GIVEN DATA =
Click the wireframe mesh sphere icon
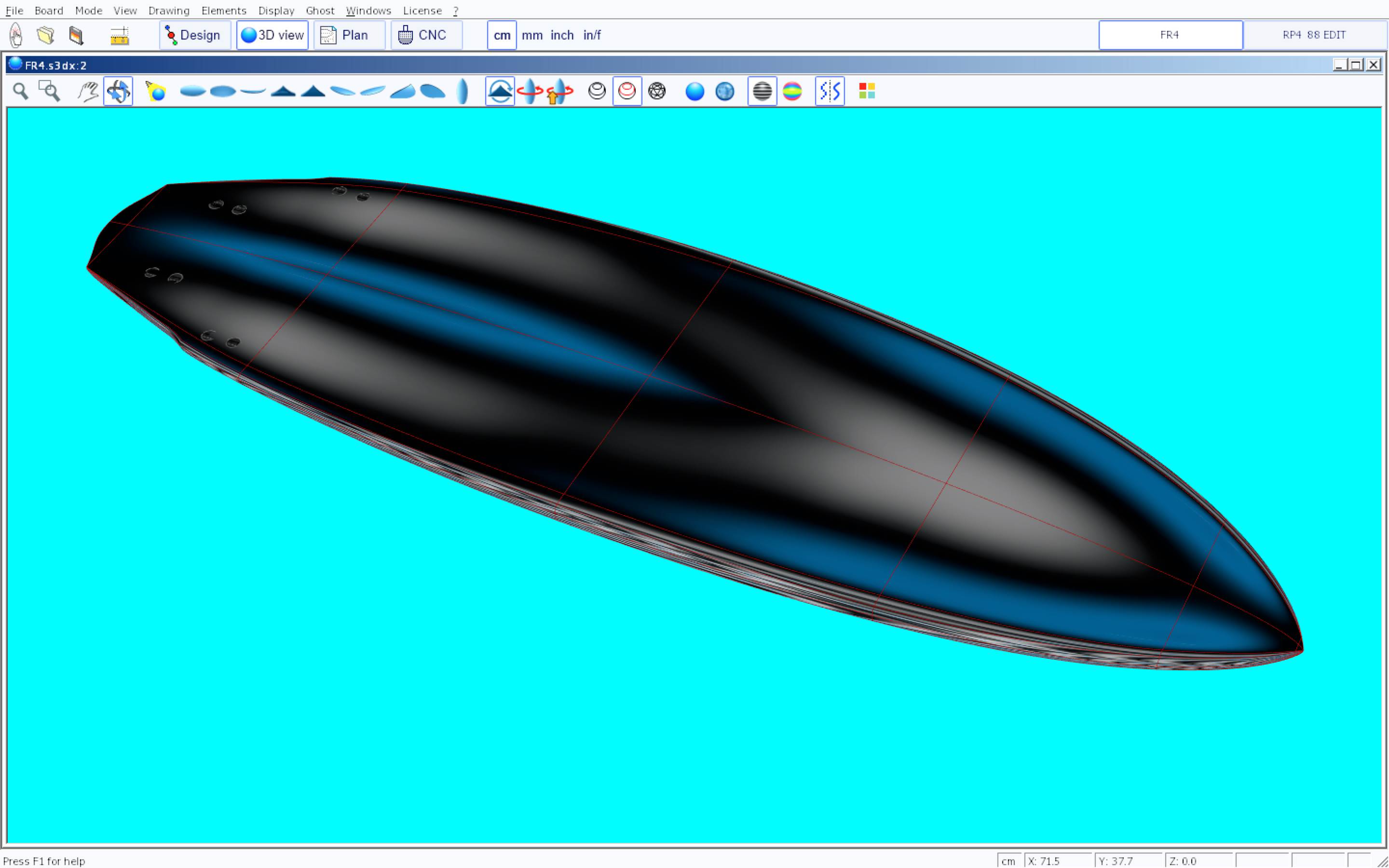 (656, 91)
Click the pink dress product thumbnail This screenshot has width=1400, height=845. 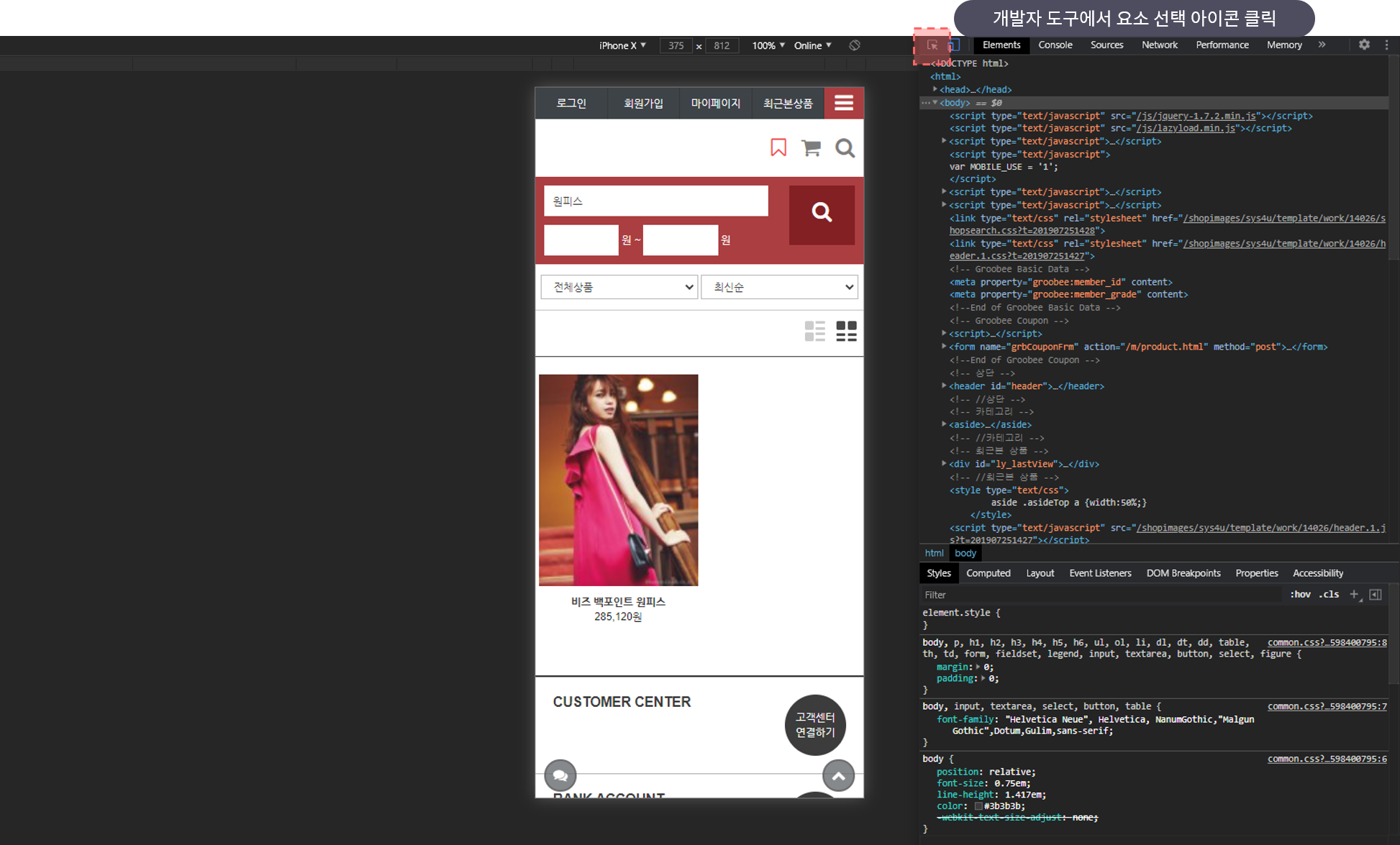618,480
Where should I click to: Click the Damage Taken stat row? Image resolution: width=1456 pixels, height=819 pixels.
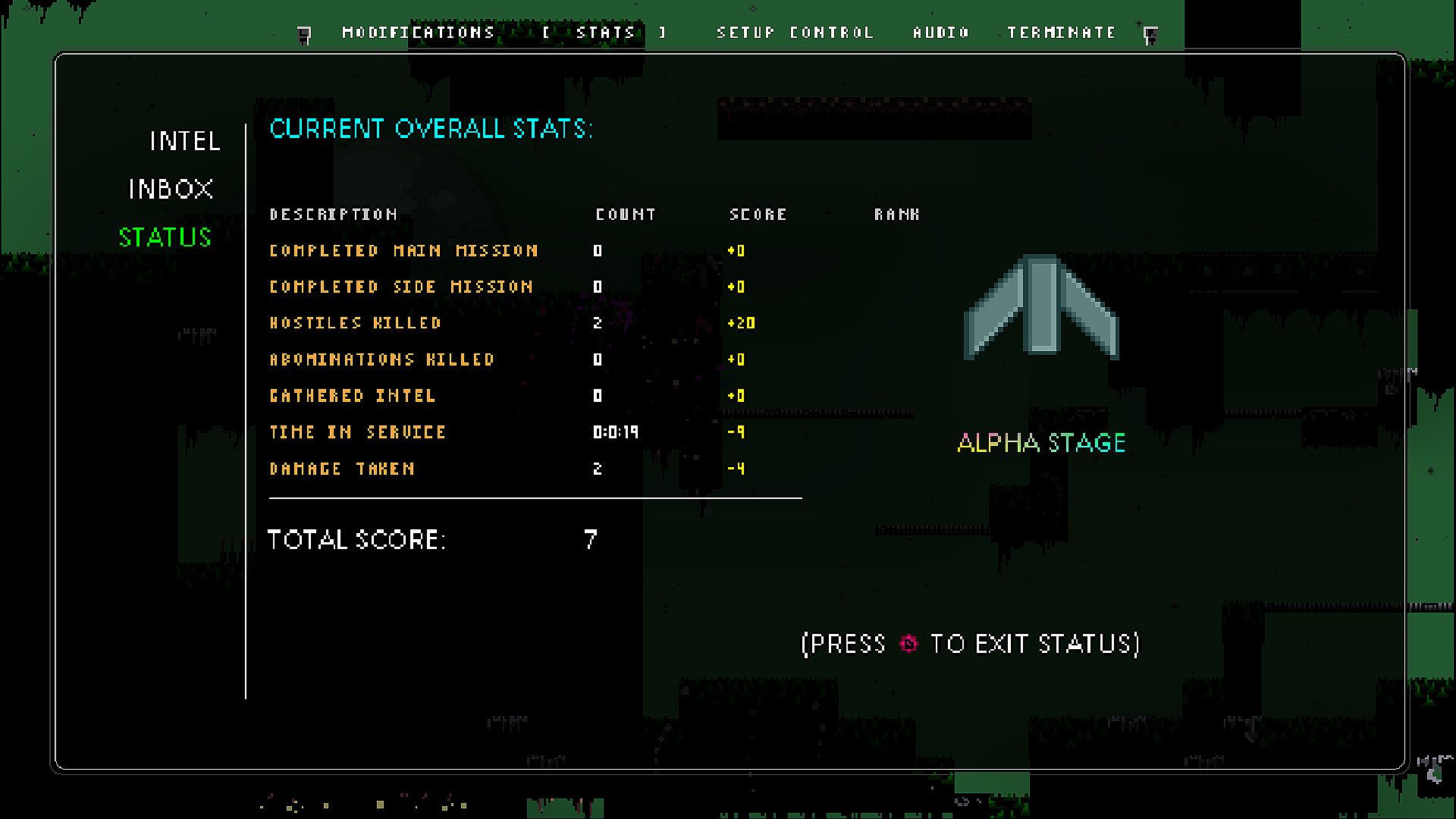click(x=342, y=469)
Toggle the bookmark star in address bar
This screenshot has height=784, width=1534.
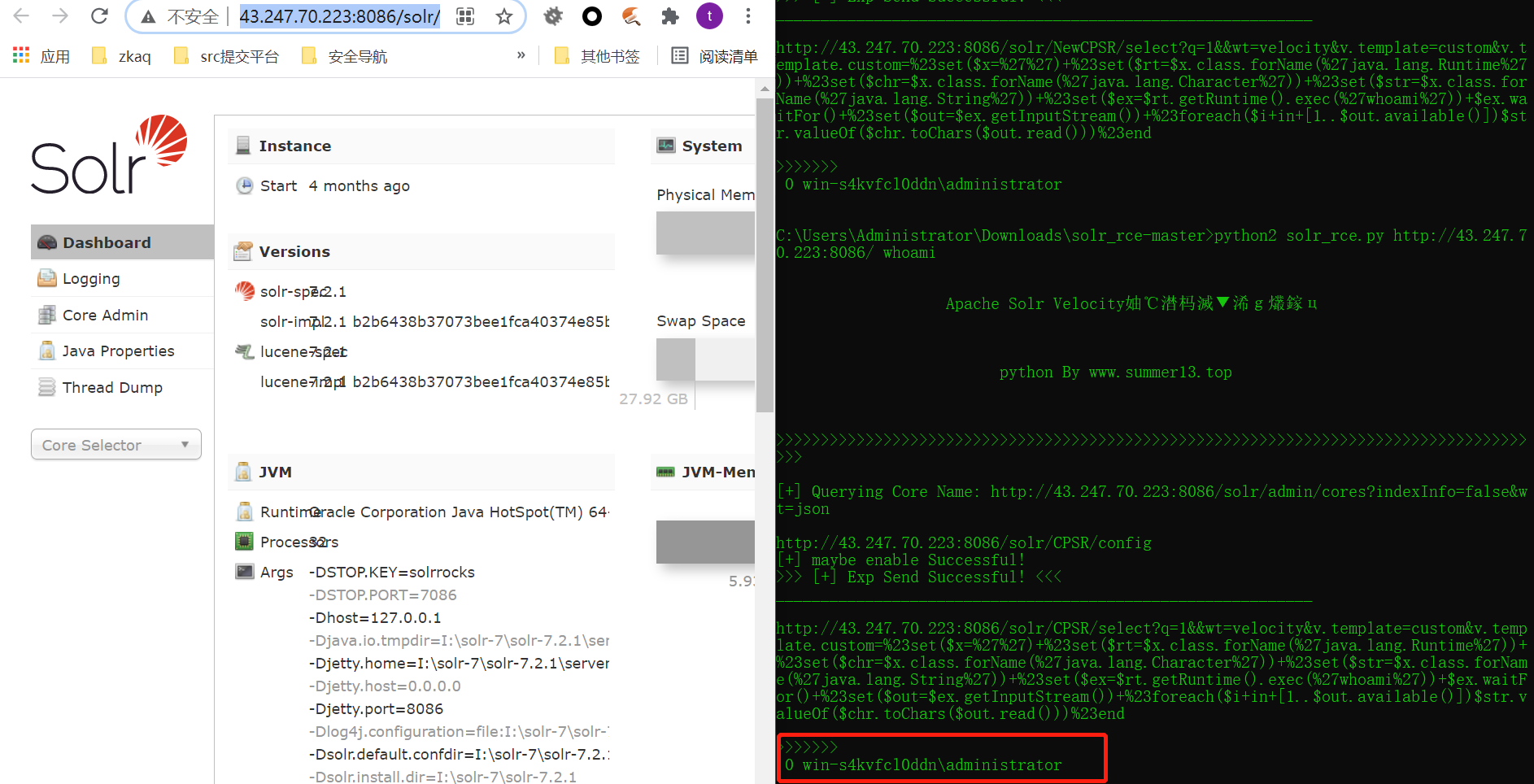505,15
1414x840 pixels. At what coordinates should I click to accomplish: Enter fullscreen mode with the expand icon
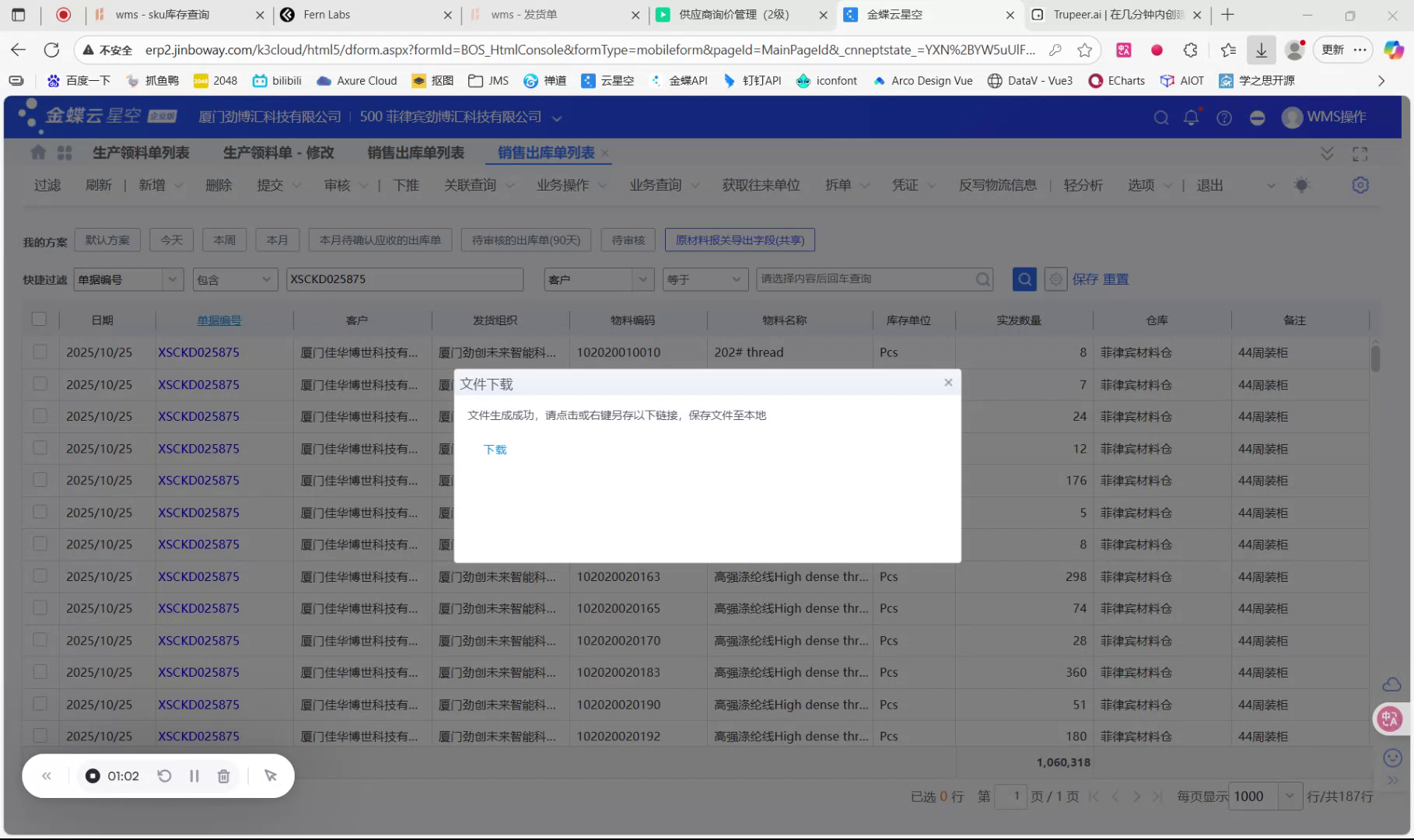point(1360,153)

WHAT TO PRODUCE = Exact copy, pictures omitted: every line from the one holding "This screenshot has height=784, width=1534." through the last line of the data above, and nothing else.

ANSWER FOR THE TASK =
This screenshot has height=784, width=1534.
505,15
1414x840 pixels. At what coordinates should I click to accomplish: Enter fullscreen mode with the expand icon
point(1360,153)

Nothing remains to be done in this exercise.